You don't have to think or feel that the sun will rise tomorrow. It's knowledge. You realized it a long time ago. It's a fact of life. Awareness is like that. A simple fact. Having a grand awakening experience won't change the fact. A feeling of love, devotion, or oneness won't change that fact either.

After many grand, unitary, ecstatic experiences that didn't make me feel enlightened, the fact of awareness, present, always, dawned on me. The realization was just seeing this fact. The knowing that I was this awareness, was the realization. It was a quiet evening spent reading Robert Wolfe that finally delivered the realization. No explosion. No big experience. Just a simple realization. I thought, "Oh, that's it." I knew my search was over. I went to bed and had a good night's sleep. 

4 comments:

Emiliania huxleyi said...

This is the sentence that could save one from those abject years of yearning and chasing:

"I was looking for the big experience that would blow my head off and tell me in no uncertain terms that I was enlightened. Basically, I was chasing experience. Looking back, that was a mistake. It cost me many years of not acknowledging the simple fact that anything I might experience would be in awareness. "

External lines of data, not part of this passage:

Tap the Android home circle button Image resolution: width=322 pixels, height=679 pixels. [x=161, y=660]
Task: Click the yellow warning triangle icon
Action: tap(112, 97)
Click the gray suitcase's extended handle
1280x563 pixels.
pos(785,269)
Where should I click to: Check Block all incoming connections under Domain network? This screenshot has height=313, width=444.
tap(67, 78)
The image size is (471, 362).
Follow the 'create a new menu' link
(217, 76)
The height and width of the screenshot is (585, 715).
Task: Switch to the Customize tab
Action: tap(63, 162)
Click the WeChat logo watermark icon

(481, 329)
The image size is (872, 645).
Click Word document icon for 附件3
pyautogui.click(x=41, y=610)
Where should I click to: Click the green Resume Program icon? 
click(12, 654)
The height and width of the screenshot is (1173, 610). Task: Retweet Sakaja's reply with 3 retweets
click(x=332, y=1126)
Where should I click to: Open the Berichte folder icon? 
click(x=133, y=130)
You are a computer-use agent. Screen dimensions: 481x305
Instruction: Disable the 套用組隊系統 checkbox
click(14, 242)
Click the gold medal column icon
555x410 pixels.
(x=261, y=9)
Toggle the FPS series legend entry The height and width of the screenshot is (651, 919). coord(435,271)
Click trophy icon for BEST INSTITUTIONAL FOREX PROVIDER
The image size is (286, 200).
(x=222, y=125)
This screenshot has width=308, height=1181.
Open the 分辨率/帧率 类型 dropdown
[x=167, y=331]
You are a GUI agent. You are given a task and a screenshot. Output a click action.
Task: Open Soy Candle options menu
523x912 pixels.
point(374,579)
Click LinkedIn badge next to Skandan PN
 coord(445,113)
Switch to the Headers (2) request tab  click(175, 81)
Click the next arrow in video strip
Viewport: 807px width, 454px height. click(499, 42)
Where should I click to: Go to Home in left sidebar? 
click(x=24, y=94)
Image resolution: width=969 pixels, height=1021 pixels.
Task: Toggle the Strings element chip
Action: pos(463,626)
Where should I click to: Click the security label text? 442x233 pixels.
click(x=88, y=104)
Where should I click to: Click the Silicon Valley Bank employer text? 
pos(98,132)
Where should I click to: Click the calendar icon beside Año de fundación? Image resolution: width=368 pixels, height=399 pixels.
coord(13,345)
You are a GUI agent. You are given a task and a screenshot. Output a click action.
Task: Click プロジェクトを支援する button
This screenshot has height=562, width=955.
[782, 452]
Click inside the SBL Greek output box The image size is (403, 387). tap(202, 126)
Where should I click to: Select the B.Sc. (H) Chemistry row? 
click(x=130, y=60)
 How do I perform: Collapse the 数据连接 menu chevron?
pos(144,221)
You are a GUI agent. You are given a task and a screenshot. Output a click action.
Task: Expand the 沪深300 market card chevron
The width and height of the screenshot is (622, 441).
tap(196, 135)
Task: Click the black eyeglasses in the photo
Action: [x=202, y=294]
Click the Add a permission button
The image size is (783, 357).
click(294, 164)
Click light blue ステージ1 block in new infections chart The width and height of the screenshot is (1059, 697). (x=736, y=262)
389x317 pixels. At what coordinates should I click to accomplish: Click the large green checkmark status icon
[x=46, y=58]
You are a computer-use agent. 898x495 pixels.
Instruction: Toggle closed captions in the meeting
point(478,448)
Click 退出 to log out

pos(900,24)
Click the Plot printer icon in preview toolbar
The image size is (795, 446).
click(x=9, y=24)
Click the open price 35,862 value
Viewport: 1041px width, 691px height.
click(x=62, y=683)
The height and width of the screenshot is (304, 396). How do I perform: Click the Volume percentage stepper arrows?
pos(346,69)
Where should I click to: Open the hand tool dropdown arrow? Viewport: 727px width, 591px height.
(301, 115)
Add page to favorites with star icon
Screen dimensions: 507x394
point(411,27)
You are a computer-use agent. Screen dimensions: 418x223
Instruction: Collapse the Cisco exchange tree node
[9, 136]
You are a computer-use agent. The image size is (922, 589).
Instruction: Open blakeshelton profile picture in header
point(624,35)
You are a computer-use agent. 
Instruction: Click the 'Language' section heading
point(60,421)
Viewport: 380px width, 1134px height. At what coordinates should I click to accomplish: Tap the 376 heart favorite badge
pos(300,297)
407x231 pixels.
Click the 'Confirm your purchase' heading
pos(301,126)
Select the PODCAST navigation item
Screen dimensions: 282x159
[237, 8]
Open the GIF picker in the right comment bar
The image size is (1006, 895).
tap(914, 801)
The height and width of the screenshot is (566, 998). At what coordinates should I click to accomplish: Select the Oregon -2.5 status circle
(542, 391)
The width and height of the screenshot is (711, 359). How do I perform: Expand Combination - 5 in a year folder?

And yet perhaps we are so conditioned to see the content and not the context, that all those years of failure are the necessary solvent of the effortful 'I's' strivings…

Maury Lee said...

Thanks! Few will read this and most won't get it. Took me a long time to see it.

Emiliania huxleyi said...

…and now, the quiet joy of, once seen, always present…

Maury Lee said...

Yes. Experience contributes to knowledge, but it is the extracted knowledge that is superior. With knowledge, peaceful quiet joy has a better chance of arising. As traditional Advaita teaches, ignorance is the problem, not lack of experience. I am not saying that experience is not a great contributor to knowledge, just that chasing the big experience can be a side show that can prevent deep understanding.